In cities and towns across America, there is one common topic being debated.

That subject is backyard chickens.

Oklahoma City is considering allowing people to raise chickens in residential areas, but it first wanted to know how its action might line up with its “peer cities.”  After all, Oklahoma City doesn’t want to be out there alone looking like a bunch of rednecks.

backyard-chickens.jpgWhen city staff came back with their report on Austin, El Paso, Fort Worth, Nashville, St. Louis, Kansas City, Wichita, and Tulsa, Oklahoma City elected officials learned that only Kansas City bans backyard chickens.

Just this month, cities from Holyoke, MA to Truckee, NV and many in between have been considering zoning code amendments to allow residences on lots as small as 5,000 square feet to raise a few chickens in their backyards.

The driving force behind the change takes many names.  Call it the self-sufficiency or sustainability movement.  Advocates show up at zoning hearings talking about their concern for healthy eggs.  They want to be sure they are eating “free range” and “organic”.

It is not at all unusual to have one city give backyard chickens the green light only to have another not far away continue to ban them.   Two Tennessee cities, Knoxville and Oak Ridge, are only the most recent examples.

━━━━━━━━━━━━━━━━━━━━

TASK 1> Repeat the backyard chickens article word for word, between "Just this month, cities" and "most recent examples.", inclusive.
TASK 2> Go on with the backyard chickens article from its last sentence.
You won't need the lines that follow the backyard chickens article.

DATASET CONTENT>
━━━━━━━━━━━━━━━━━━━━

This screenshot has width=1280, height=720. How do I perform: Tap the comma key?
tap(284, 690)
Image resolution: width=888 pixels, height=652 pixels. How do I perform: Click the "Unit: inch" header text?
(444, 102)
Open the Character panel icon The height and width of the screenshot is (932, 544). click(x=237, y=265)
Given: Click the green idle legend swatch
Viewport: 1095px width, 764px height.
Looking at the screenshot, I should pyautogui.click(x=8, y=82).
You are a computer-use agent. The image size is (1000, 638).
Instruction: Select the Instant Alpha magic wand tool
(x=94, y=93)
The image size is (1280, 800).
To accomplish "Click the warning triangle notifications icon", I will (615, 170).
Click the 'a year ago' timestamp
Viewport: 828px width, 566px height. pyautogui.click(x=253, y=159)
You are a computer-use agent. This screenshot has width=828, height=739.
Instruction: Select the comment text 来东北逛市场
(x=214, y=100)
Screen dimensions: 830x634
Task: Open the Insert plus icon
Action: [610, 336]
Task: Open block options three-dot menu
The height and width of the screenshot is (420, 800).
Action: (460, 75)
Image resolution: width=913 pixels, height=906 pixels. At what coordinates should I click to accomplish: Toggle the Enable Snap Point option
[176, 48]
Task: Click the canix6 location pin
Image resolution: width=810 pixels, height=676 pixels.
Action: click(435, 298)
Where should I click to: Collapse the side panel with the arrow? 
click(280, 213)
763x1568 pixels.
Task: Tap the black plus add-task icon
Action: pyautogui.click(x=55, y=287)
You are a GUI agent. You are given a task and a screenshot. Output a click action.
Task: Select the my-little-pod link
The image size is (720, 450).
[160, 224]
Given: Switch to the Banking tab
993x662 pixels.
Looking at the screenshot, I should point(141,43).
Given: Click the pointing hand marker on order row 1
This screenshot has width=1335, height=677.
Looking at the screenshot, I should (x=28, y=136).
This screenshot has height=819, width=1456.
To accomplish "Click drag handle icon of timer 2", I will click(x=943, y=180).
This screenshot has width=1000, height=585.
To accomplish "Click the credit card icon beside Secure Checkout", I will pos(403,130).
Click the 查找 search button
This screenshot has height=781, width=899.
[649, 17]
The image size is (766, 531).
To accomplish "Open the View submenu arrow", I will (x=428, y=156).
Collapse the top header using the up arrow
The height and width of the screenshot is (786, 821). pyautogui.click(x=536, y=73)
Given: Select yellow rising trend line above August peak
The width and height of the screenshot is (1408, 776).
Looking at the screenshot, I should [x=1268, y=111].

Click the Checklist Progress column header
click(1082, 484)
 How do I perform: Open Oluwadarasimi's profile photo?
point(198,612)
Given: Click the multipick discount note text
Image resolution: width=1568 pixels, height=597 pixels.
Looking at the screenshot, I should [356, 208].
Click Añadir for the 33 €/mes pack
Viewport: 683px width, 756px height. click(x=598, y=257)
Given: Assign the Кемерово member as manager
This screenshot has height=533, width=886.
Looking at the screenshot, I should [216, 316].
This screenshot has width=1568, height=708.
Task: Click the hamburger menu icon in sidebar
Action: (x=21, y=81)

━━━━━━━━━━━━━━━━━━━━

TASK OUTPUT 1>
Just this month, cities from Holyoke, MA to Truckee, NV and many in between have been considering zoning code amendments to allow residences on lots as small as 5,000 square feet to raise a few chickens in their backyards.

The driving force behind the change takes many names.  Call it the self-sufficiency or sustainability movement.  Advocates show up at zoning hearings talking about their concern for healthy eggs.  They want to be sure they are eating “free range” and “organic”.

It is not at all unusual to have one city give backyard chickens the green light only to have another not far away continue to ban them.   Two Tennessee cities, Knoxville and Oak Ridge, are only the most recent examples.

TASK OUTPUT 2>
And while most cities allow only a handful of backyard chickens, usually only hens, some are getting pretty liberal with their birds.  Ashville, MO for example allows up to 20 hens and rooster.

Opponents of backyard chickens tend to bring up concerns about odor, noise from the roosters, and the likelihood that poultry will attract coyotes and foxes to urban neighborhoods.

Some things are going largely unsaid in all these town hall debates over backyard birds.

Not since Hubert Hoover was president has the nation even thought about an era of prolonged high unemployment like this one.  Might backyard chickens be a coping mechanism?

Nor does food safety get brought up very often.  Small poultry farms know their chickens might have Salmonella or Campylobacter, and they know what to do about it.  Will uninformed city folk mean backyard chickens will spread disease?

The federal Centers for Disease Control and Prevention in Altanta has also been tracking all these zoning changes to allow backyard chickens and CDC has some advice for all the newly liberated city folk.

“It’s common for chickens, ducks, and other poultry to carry Salmonella, which is a type of germ that naturally lives in the intestines of poultry and many other animals and is shed in their droppings or feces, ” CDC says.  “Even organically fed poultry can have Salmonella. While it usually doesn’t make the birds sick, Salmonella can cause serious illness when it is passed to people.”

Here’s what urban people can do to reduce their risks while raising backyard chickens, according to CDC:

-Do not let children younger than 5 years of age handle or touch chicks, ducklings, or other live poultry without supervision.

-Wash your hands thoroughly with soap and water immediately after touching live poultry or anything in the area where they live and roam.

-Avoid touching your mouth before washing your hands. Use hand sanitizer if soap and water are not readily available.

-Adults should supervise hand washing for young children.

-Wash hands after removing soiled clothes and shoes.

-Do not eat or drink in the area where the birds live or roam.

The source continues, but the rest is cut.